En el mismo sentido, Andrés resalta que “cuando los chicos están en torno a una pelota se sienten felices, y los alejamos de ya sabemos qué cosas”. Por otro lado, manifiesta que la finalidad del taller es, más allá de aprender el oficio, formarlos como personas y que encuentren su vocación. “Sobre todo la de servicio, como la que yo presto al barrio. A veces me preguntan cuánto les voy a cobrar y yo les respondo que nada, que sólo tienen que ser buenos alumnos y buenas personas”, relata el hermano.
Aprender, jugar y compartir
Con solo un tablón a la sombra de los árboles ubicados en el patio, Andrés prepara minuciosamente sus herramientas para comenzar el taller. Al lado tiene un carrito de supermercado colmado de pelotas de todo tipo, tamaño y color. En la mesa, un tarro con jeringas, un plato con agua y el látex, cubierto con una bolsa para no manchar la ropa.
Llegada la hora, un grupo de 15 chicos de quinto año se acerca al tablón y rodea a Andrés, ya dispuesto a empezar. Ellos comienzan algo dispersos, pero la pasión con la que el hermano transmite lo que sabe los va atrapando y, poco a poco, están todos concentrados en la lección.

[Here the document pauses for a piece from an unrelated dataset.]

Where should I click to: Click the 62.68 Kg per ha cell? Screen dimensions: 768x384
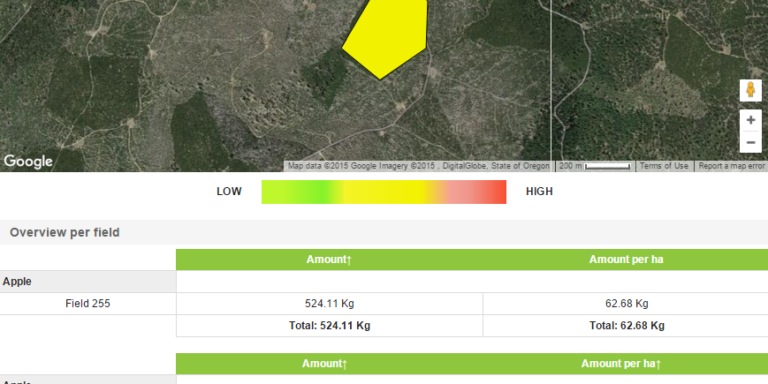coord(625,304)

Cada uno tiene una pelota y se reparten las tareas para identificar las pinchaduras, repararlas y terminar el trabajo. Luego vendrá otro taller para que aprendan cómo cocer los cascos.
“No es un secreto reparar, pero sí se necesita paciencia y tiempo”, insiste Andrés ante sus alumnos, que lo escuchan atentos. Uno de ellos, Uriel, afirma que no le resultó difícil y que ahora se anima a arreglar alguna pelota. Más allá de eso, confiesa: “Nos quedamos para estar y jugar con los chicos. Es lo que más me gusta, compartir y ayudar en algo a la escuela”.
Magalí, por su parte, se animó porque sus compañeros la invitaron. “Estuvo bueno”, expresa, y asegura que le recomendaría a un compañero “que venga para pasar el tiempo, para compartir un poco y hacer algo para la escuela”. Melanie y Catalina confían en que, si los talleres son interesantes y entretenidos, harían otros.
“Los chicos son un poco tímidos y les cuesta decidirse de entrada, pero cuando ven a sus compañeros y a otros grupos lo que están haciendo, se entusiasman”, concluye Andrés. “Todos los que se quedaron, están fuera del horario de clases. Eso habla de que ellos prefieren, muchas veces, estar en la escuela”, sentencia Dacuña.
Una forma de contención
Sea como sea, el taller se ha ido convirtiendo en una forma más de relacionar al barrio y sus familias con la escuela. “Esto ha sido como una especie de prueba piloto que surgió por la necesidad de los materiales, pero la verdad es que estamos entusiasmados y la escuela quiere involucrarse cada vez más con la gente del barrio”, sostiene el director de secundaria.
El hermano Andrés, mientras tanto, está dispuesto para el próximo desafío: “Me gustaría hacer otros talleres, como de cocina. Tenemos todo y está la posibilidad. El año pasado se habló también de huerta, algo que también dominamos”.
Por último, Dacuña resalta que “todas las escuelas de la provincia se las rebuscan o intentan dar oportunidades e ideas innovadoras, con más o menos recursos”. Aunque es algo “no tan visto o conocido” por las comunidades, asegura que en las escuelas de Mendoza se hace “un esfuerzo enorme para tratar de seguir conteniendo a los chicos, responder a las familias y aparte hacer lo que debemos como escuela”.